Tuning is something I address often in my teaching, partially because I feel like it was missing in my early music education. With so many things to address in young players, it’s not surprising that intonation gets left for later.
As a young player I knew I didn’t really understand tuning. I could tell if something was really wrong, but I never knew if I was sharp or flat and it took me what felt like forever to remember if you push in to be more sharp or flat. (If you’re reading this and you don’t know: to make the instrument higher push in to be short and high like a piccolo; to make the instrument lower pull the headjoint out so the flute is longer and lower.)
What I did know as a young musician was that if I tried something - rolling in, rolling out, pushing the headjoint in or pulling it out, I could figure out the right way to adjust (it becomes pretty clear if you go the wrong way!)
A few of the tools that truly helped me along the way to develop practical skills and understanding of intonation were playing long tones with the tuner, harmonics, and playing duets with others.
My skill in intonation improved steadily but slowly as I went through high school and college. Along the way I learned the difficult lesson that if we play a note out of tune long enough, our ears memorize that incorrect tuning as where the note belongs.
For example, as flutists we often struggle with the intonation of notes that are quite flexible like C# and high G. Not only does that mean we end up memorizing the placement of those notes out of tune, but also that we memorize the distance of intervals involving those notes incorrectly as well.
As you might guess, one of my major tasks was to correct my ear’s memory. I needed to really understand where each note belonged.
I knew leaving undergrad that I was still facing much of this task, and during my Master’s degree my teacher Stephanie Jutt helped me tremendously with this by catching the places where I had a wrong relationship memorized, and by reinforcing the usefulness of playing with a drone.
Using a drone for practice was not new to me, but making a point to do it consistently was. Like most things that are worthwhile, it takes time and patience to start to hear more intricately what is happening with tuning beyond just the large, glaring discrepancies.
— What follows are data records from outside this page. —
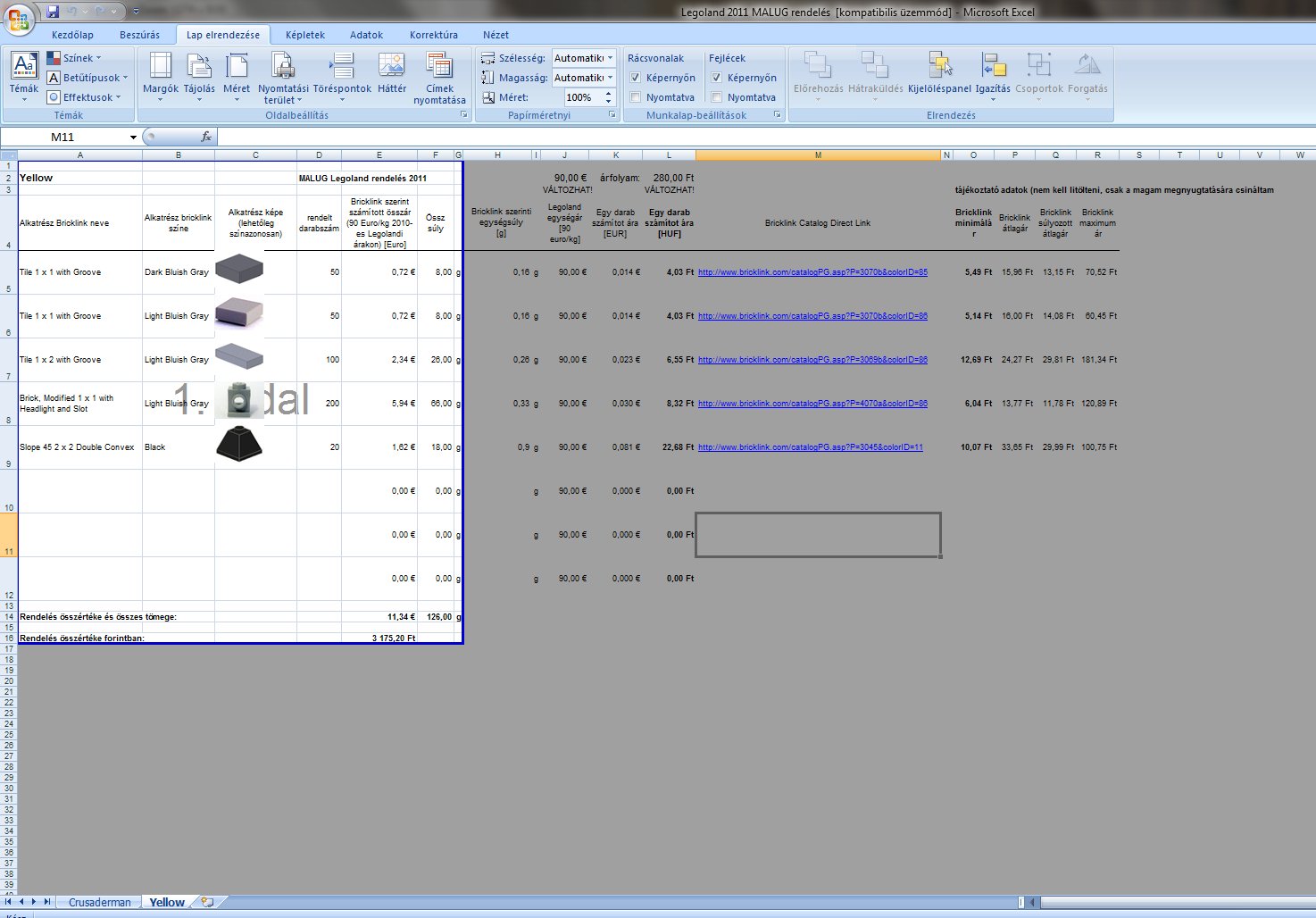Open the Kijelöléspanel selection pane

939,68
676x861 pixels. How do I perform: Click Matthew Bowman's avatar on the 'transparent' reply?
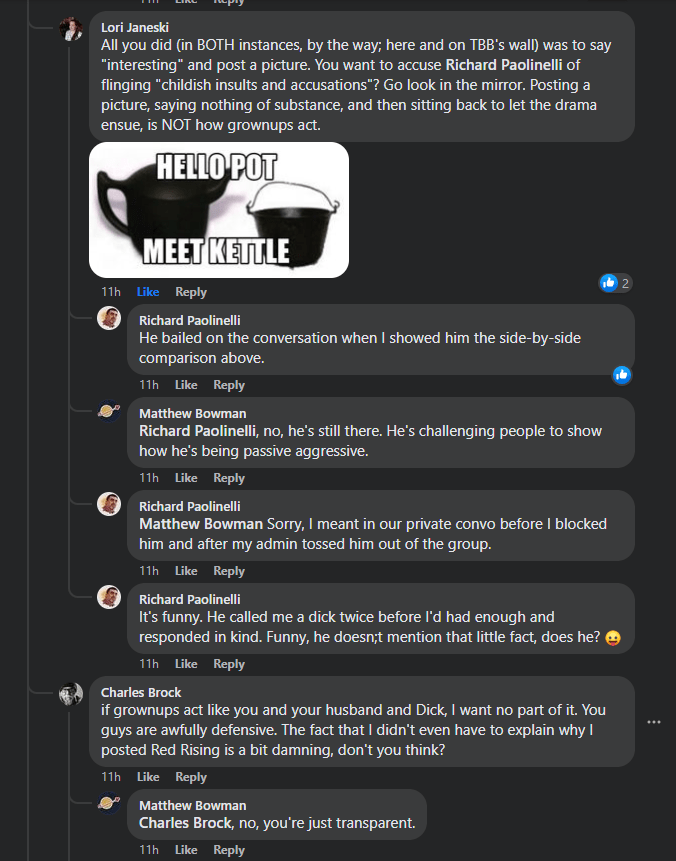pos(109,804)
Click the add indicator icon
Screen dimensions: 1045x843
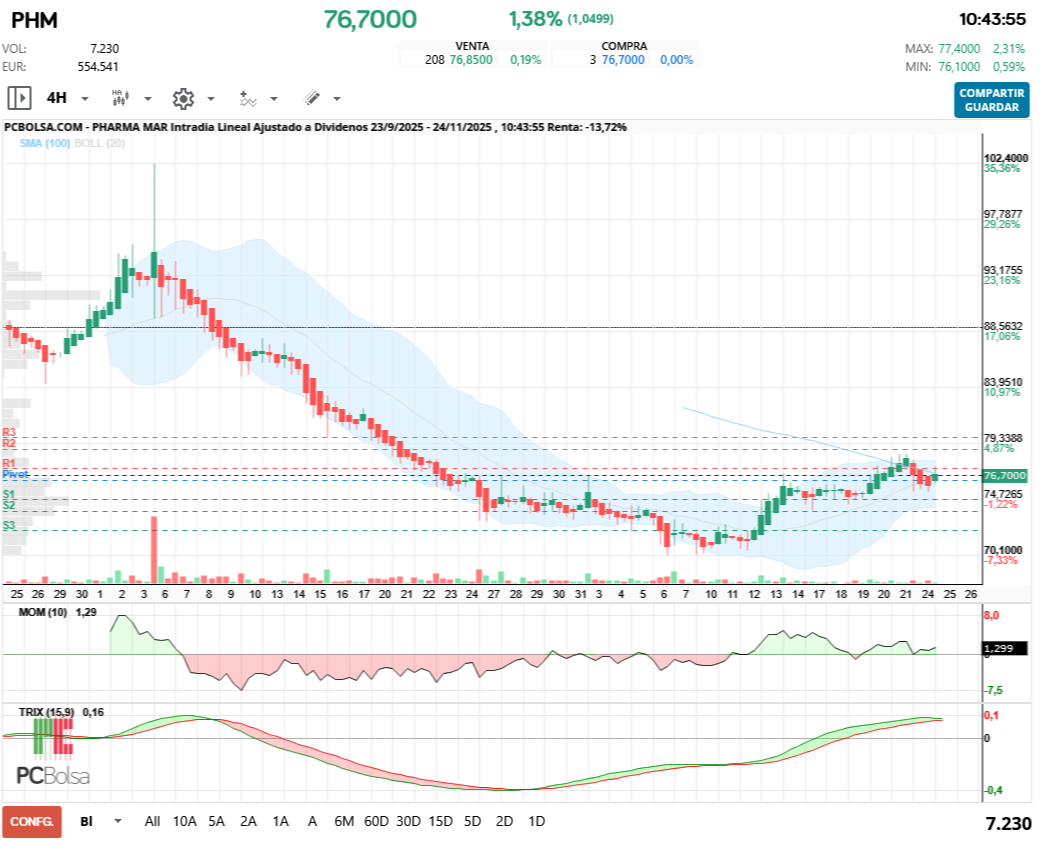click(x=247, y=97)
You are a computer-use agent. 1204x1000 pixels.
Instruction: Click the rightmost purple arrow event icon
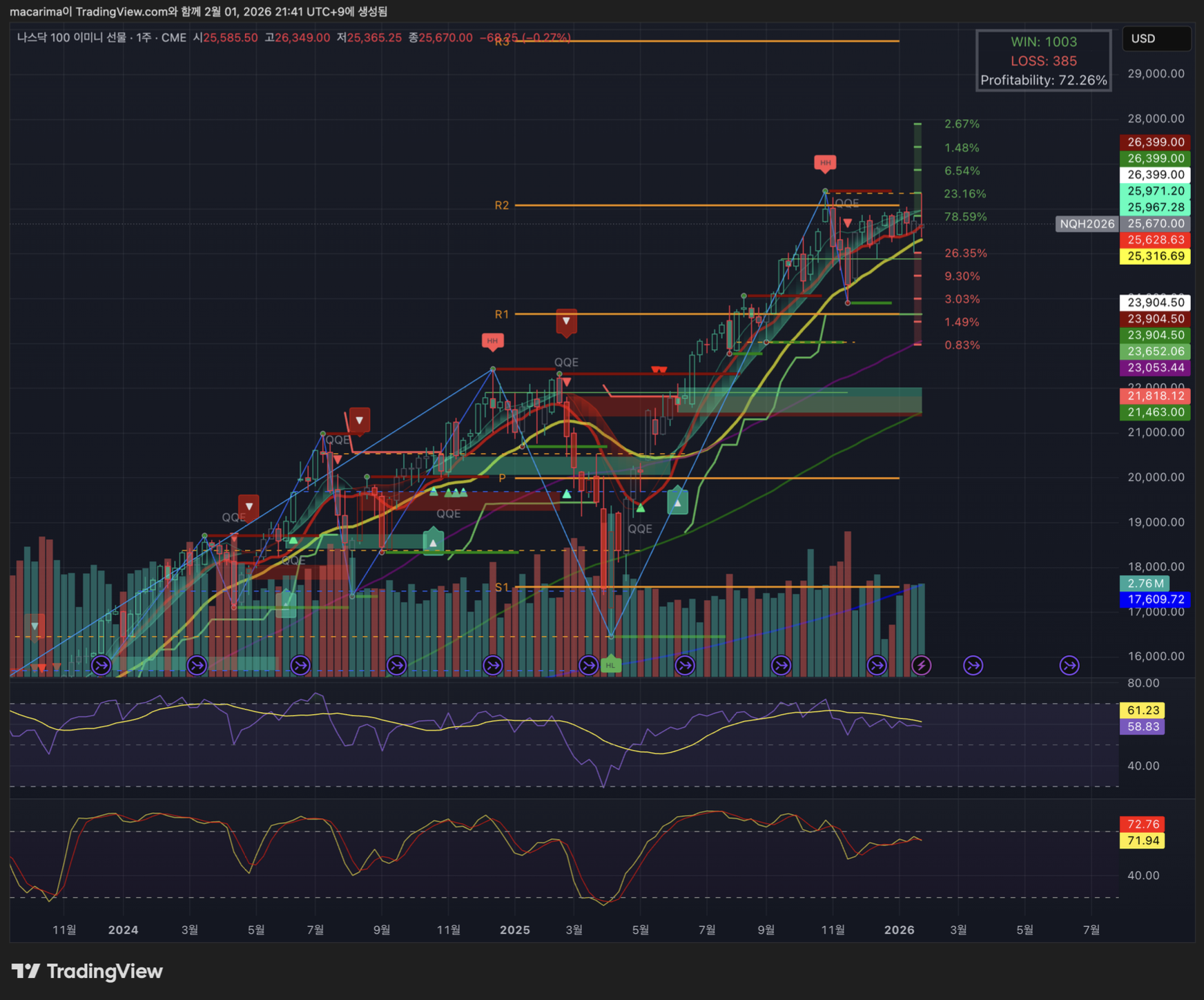(1069, 665)
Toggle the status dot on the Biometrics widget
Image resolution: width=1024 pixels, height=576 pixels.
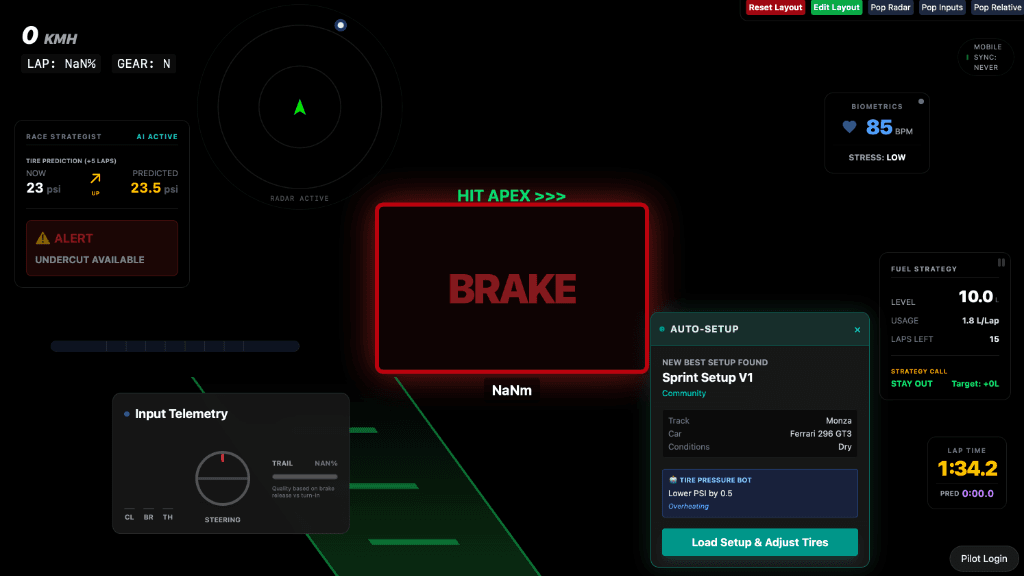pos(921,100)
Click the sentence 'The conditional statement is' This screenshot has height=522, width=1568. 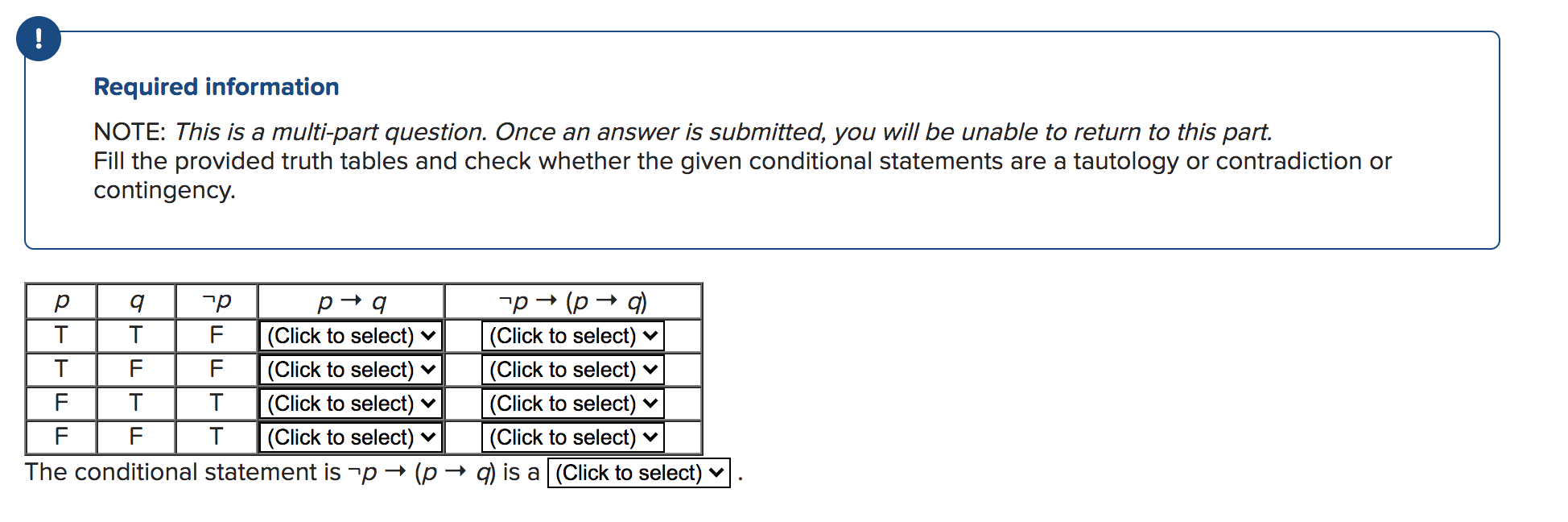coord(183,472)
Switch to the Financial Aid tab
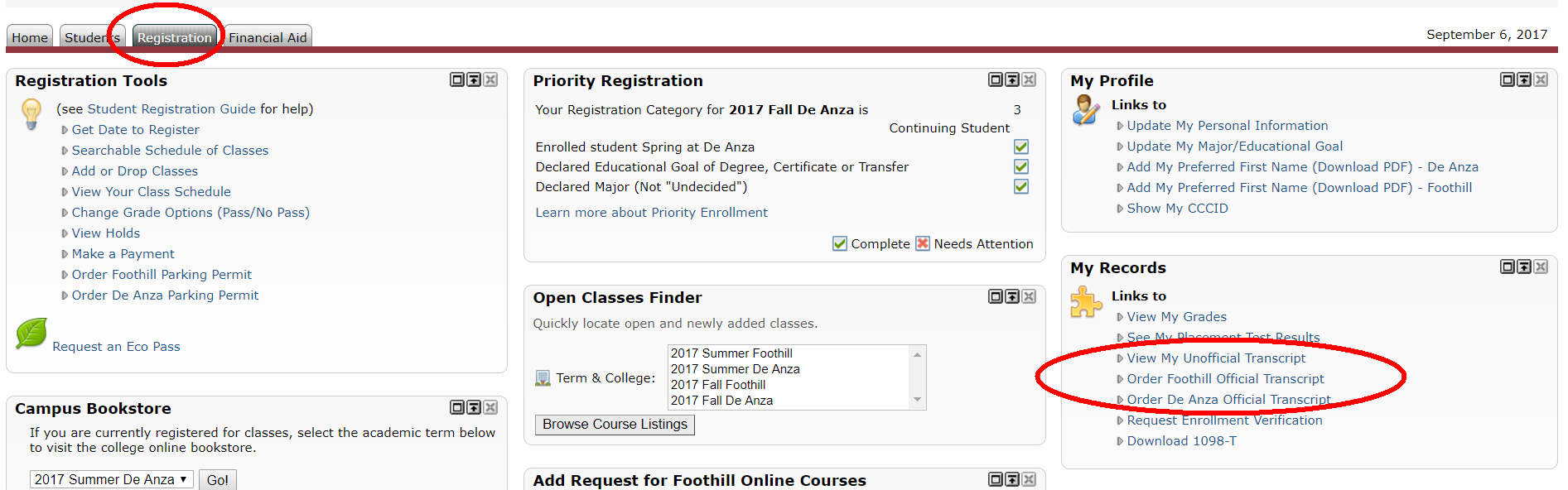The width and height of the screenshot is (1568, 490). click(268, 36)
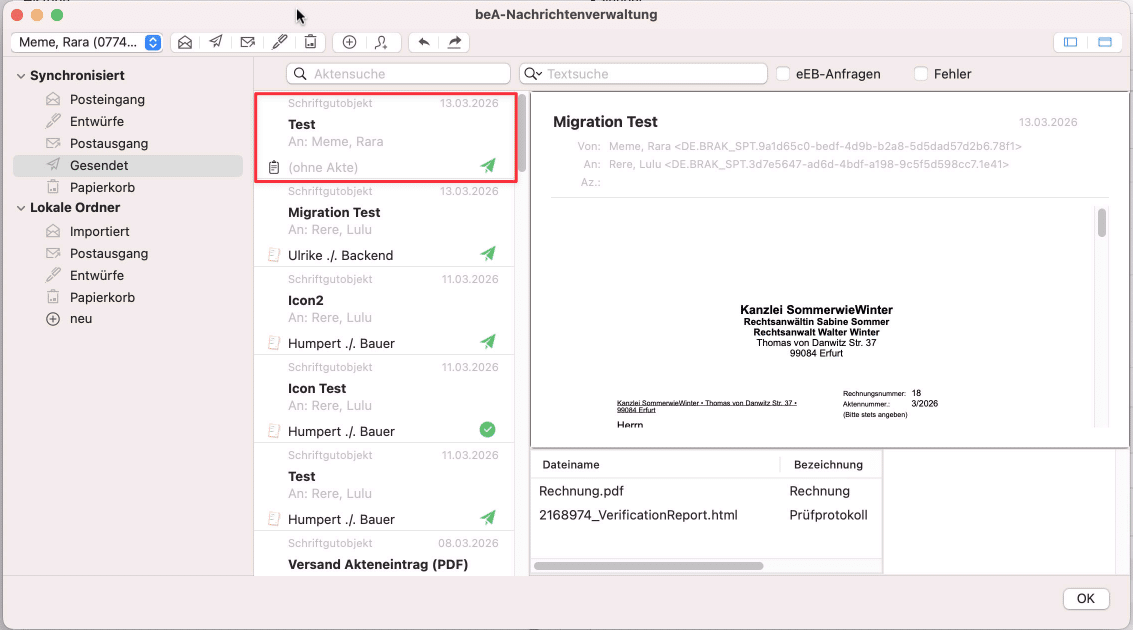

Although it may seem mundane, one of the greatest benefits of doing scales and chords with a drone is learning to hear and feel the correct relationships between the notes in a scale, a chord, or a specific interval.
When I was in school we used “The Tuning CD” (yes it was an actual CD) which had midi versions of chords that you could play along with. It worked, but if you’re familiar with earlier midi sounds, it wasn’t the most pleasant thing to listen to for a long period of time.
One of my favorite resources for playing with a drone now in teaching and my own practice is on Spotify (and probably other music services, although I haven't checked): Cello Drones for Tuning and Improvisation.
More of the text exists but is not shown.